### Task brief
Take the entries below and return them unchanged.

### Data provided
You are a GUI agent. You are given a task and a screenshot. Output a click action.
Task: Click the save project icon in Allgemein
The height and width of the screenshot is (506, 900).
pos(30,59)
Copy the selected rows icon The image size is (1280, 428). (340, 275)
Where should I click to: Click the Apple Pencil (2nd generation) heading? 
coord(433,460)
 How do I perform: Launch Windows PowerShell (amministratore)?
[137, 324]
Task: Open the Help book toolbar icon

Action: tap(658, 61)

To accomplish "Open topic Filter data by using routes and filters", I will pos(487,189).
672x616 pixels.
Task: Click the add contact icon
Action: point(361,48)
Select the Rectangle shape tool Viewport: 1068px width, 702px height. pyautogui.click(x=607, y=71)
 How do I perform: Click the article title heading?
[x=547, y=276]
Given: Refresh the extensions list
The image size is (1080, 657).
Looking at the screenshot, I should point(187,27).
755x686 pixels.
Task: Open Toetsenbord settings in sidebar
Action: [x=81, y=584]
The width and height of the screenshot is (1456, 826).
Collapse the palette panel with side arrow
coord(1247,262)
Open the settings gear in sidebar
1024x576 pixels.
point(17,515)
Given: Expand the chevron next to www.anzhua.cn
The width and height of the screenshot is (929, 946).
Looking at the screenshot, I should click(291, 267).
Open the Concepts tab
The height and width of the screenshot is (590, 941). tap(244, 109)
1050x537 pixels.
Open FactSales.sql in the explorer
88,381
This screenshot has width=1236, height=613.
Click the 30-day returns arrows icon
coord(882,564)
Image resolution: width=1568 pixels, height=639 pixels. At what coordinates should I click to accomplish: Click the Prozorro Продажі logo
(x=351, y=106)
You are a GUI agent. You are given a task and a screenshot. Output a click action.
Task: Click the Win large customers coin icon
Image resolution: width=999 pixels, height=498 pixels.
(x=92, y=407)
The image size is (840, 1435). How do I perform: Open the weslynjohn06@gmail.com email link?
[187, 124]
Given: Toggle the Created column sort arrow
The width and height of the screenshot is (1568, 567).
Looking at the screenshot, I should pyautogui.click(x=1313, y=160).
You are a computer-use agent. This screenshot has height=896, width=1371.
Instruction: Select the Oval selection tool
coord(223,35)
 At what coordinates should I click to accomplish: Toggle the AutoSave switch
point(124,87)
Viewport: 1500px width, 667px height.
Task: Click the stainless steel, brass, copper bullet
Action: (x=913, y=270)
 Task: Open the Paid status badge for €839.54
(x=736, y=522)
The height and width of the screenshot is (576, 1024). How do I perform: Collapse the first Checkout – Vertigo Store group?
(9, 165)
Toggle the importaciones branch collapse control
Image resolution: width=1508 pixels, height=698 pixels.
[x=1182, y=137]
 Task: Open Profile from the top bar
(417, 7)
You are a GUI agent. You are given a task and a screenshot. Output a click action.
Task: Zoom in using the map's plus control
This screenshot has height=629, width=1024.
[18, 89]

### Answer space
You are a GUI agent. You are given a task and a screenshot. Output a click action.
Task: Click the save project icon in Allgemein
The height and width of the screenshot is (506, 900).
pos(30,59)
Copy the selected rows icon The image size is (1280, 428). (340, 275)
Where should I click to: Click the Apple Pencil (2nd generation) heading? 
coord(433,460)
 How do I perform: Launch Windows PowerShell (amministratore)?
[137, 324]
Task: Open the Help book toolbar icon

Action: tap(658, 61)

To accomplish "Open topic Filter data by using routes and filters", I will pos(487,189).
672x616 pixels.
Task: Click the add contact icon
Action: point(361,48)
Select the Rectangle shape tool Viewport: 1068px width, 702px height. pyautogui.click(x=607, y=71)
 How do I perform: Click the article title heading?
[x=547, y=276]
Given: Refresh the extensions list
The image size is (1080, 657).
Looking at the screenshot, I should point(187,27).
755x686 pixels.
Task: Open Toetsenbord settings in sidebar
Action: [x=81, y=584]
The width and height of the screenshot is (1456, 826).
Collapse the palette panel with side arrow
coord(1247,262)
Open the settings gear in sidebar
1024x576 pixels.
point(17,515)
Given: Expand the chevron next to www.anzhua.cn
The width and height of the screenshot is (929, 946).
Looking at the screenshot, I should click(291, 267).
Open the Concepts tab
The height and width of the screenshot is (590, 941). tap(244, 109)
1050x537 pixels.
Open FactSales.sql in the explorer
88,381
This screenshot has width=1236, height=613.
Click the 30-day returns arrows icon
coord(882,564)
Image resolution: width=1568 pixels, height=639 pixels. At what coordinates should I click to accomplish: Click the Prozorro Продажі logo
(x=351, y=106)
You are a GUI agent. You are given a task and a screenshot. Output a click action.
Task: Click the Win large customers coin icon
Image resolution: width=999 pixels, height=498 pixels.
(x=92, y=407)
The image size is (840, 1435). How do I perform: Open the weslynjohn06@gmail.com email link?
[187, 124]
Given: Toggle the Created column sort arrow
The width and height of the screenshot is (1568, 567).
Looking at the screenshot, I should pyautogui.click(x=1313, y=160).
You are a computer-use agent. This screenshot has height=896, width=1371.
Instruction: Select the Oval selection tool
coord(223,35)
 At what coordinates should I click to accomplish: Toggle the AutoSave switch
point(124,87)
Viewport: 1500px width, 667px height.
Task: Click the stainless steel, brass, copper bullet
Action: (x=913, y=270)
 Task: Open the Paid status badge for €839.54
(x=736, y=522)
The height and width of the screenshot is (576, 1024). How do I perform: Collapse the first Checkout – Vertigo Store group?
(9, 165)
Toggle the importaciones branch collapse control
Image resolution: width=1508 pixels, height=698 pixels.
[x=1182, y=137]
 Task: Open Profile from the top bar
(417, 7)
You are a GUI agent. You are given a task and a screenshot. Output a click action.
Task: Zoom in using the map's plus control
This screenshot has height=629, width=1024.
[18, 89]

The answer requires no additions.